Ordr also works with vulnerability management tools like Tenable and Rapid7 to deliver vulnerability insights into devices that may not previously have been scanned for CVEs.
Convergence of IT and OT
We are a bridge between these teams, as we give them a data set they can both work with, from their unique perspective. I am working with a manufacturer right now where we are delivering visibility and security of their OT and IT networks. Because there aren’t “air-gapped” networks anymore, the IT security team was concerned about exactly what was connected. We found a number of OT Workstations running Windows XP, not part of IT as they are Siemens control systems, But the IT team was using Remote Access (RDP) to connect to them remotely for work. This is similar to how threat actors infiltrated the water treatment plant in Florida. Ordr was able to map out what specific devices are allowed to be part of remote work and remote access, limiting the attack surface. It is a great story of IT and OT coming together to ensure the security and availability of these systems.

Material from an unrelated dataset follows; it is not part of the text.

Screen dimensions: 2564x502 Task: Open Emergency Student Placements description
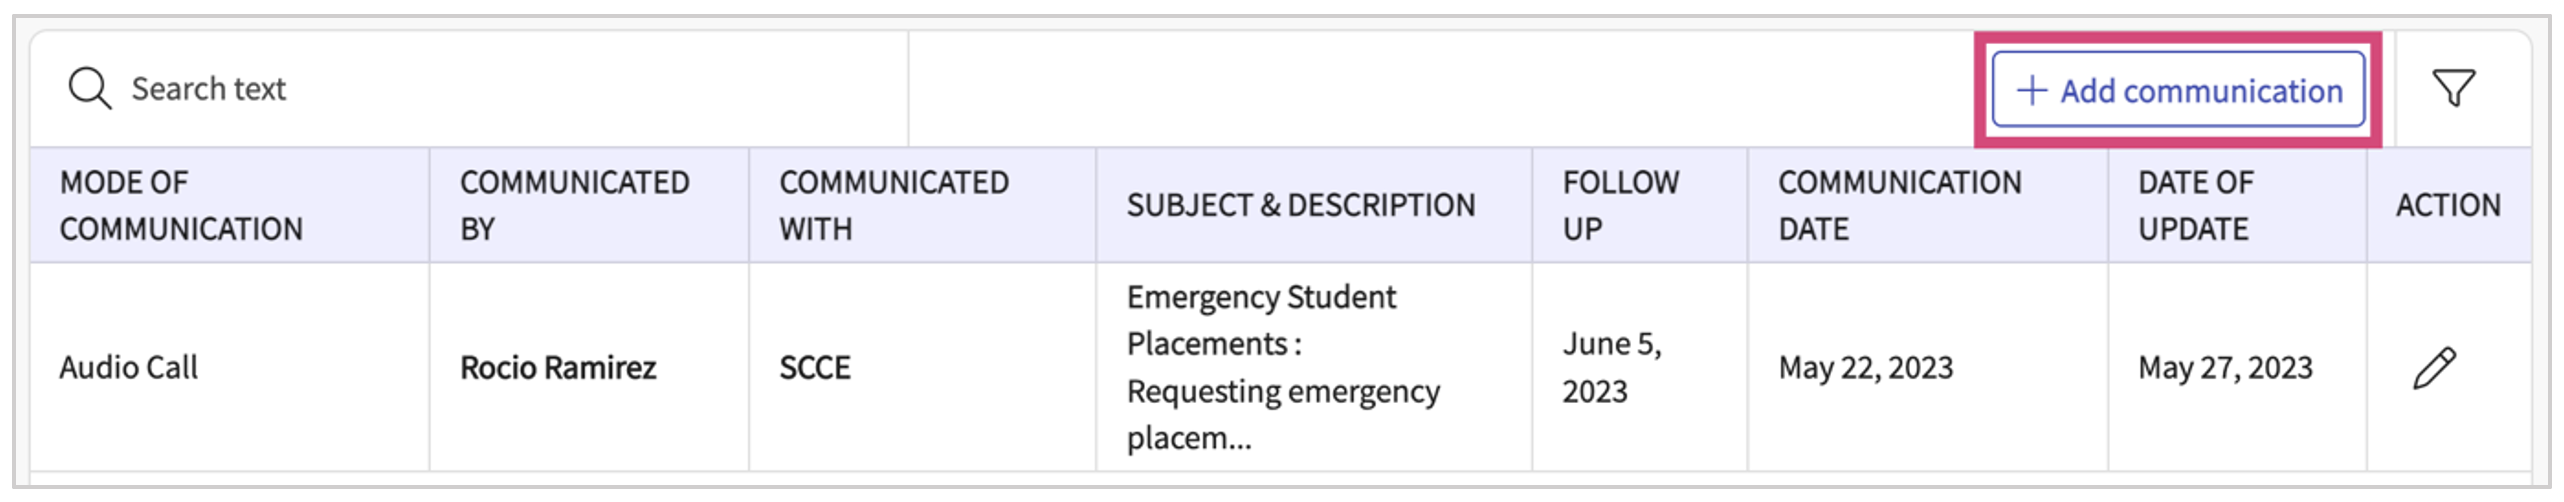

Continuously monitor for unusual or unauthorized behavior
The Ordr platform includes a machine learning engine that baselines and maps every single device communications. This baseline allows us to understand what is “normal behavior” and alert on unusual behavior.
Ordr also monitors all devices that use supervisory protocols like SSH, telnet, ftp, etc., associates them with user names, correlates them with the network they logged in from (corporate or guest), and maintains an accurate access record for each and every device as well as each and every user.
Plan for Incident response
We are a critical product for Security Operations Centers (SOCs) and Cyber Security Incident Response Teams (CSIRTs) and should be a tool used in diagnostics. When an incident occurs, Ordr provides the context for the device and details about what it is communicating with. We can also provide insights on communications to C2 sites retrospectively. Finally, we empower SOCs and incident response teams by creating security policies to quickly lock down or isolate a device, block threats through NGFW policies, ACL blocks, quarantine VLAN assignment, port shutdown, or session termination--either directly to firewalls, existing switches, wireless controllers, or via NAC platform.
For example, when the SolarWinds vulnerability hit, we had a customer reach out and ask: “Can you give me an inventory of all of my SolarWinds devices, and where they are in the network”? We did it in two clicks. We also monitored the customer’s environment to see if there were any communications to SolarWinds domains.
Remember third parties
We can monitor third party connections. We see this all the time in healthcare where a third party, like Siemens, is connecting to do remote support on a device, like an MRI. We see the communications coming in from the Netherlands, generally over traditional management protocols like Telnet, SSH, HTTPS, and RDP. We can track the source/destination of this traffic, as well as have the time stamps for when it is occurring. We can then create Zero Trust policies to lock down these management ports, but still allow the third party access that is needed.